Entries supplied -
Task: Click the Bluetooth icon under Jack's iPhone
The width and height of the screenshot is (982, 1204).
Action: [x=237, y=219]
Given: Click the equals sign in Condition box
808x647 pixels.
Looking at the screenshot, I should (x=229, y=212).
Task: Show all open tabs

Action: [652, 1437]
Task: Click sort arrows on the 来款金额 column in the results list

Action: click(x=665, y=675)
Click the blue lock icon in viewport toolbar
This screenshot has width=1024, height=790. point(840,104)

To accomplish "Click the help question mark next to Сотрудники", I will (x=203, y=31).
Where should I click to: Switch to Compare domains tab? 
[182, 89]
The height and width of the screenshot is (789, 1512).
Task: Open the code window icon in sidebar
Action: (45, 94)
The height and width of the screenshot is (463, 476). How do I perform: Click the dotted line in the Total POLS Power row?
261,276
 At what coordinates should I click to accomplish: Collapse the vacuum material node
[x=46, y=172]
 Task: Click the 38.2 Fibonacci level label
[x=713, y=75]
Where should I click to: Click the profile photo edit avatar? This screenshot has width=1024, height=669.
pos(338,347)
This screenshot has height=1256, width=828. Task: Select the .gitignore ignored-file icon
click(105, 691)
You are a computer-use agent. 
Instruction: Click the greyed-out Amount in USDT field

What the exercise asks - The answer must be a verbatim transcription of all the entries.

Solution to the exercise -
Task: Click the Bluetooth icon under Jack's iPhone
The width and height of the screenshot is (982, 1204).
Action: [x=237, y=219]
Given: Click the equals sign in Condition box
808x647 pixels.
Looking at the screenshot, I should (x=229, y=212).
Task: Show all open tabs

Action: [652, 1437]
Task: Click sort arrows on the 来款金额 column in the results list

Action: click(x=665, y=675)
Click the blue lock icon in viewport toolbar
This screenshot has width=1024, height=790. point(840,104)

To accomplish "Click the help question mark next to Сотрудники", I will (x=203, y=31).
Where should I click to: Switch to Compare domains tab? 
[182, 89]
The height and width of the screenshot is (789, 1512).
Task: Open the code window icon in sidebar
Action: (45, 94)
The height and width of the screenshot is (463, 476). How do I perform: Click the dotted line in the Total POLS Power row?
261,276
 At what coordinates should I click to accomplish: Collapse the vacuum material node
[x=46, y=172]
 Task: Click the 38.2 Fibonacci level label
[x=713, y=75]
Where should I click to: Click the profile photo edit avatar? This screenshot has width=1024, height=669.
pos(338,347)
This screenshot has height=1256, width=828. Task: Select the .gitignore ignored-file icon
click(105, 691)
You are a computer-use agent. 
Instruction: Click the greyed-out Amount in USDT field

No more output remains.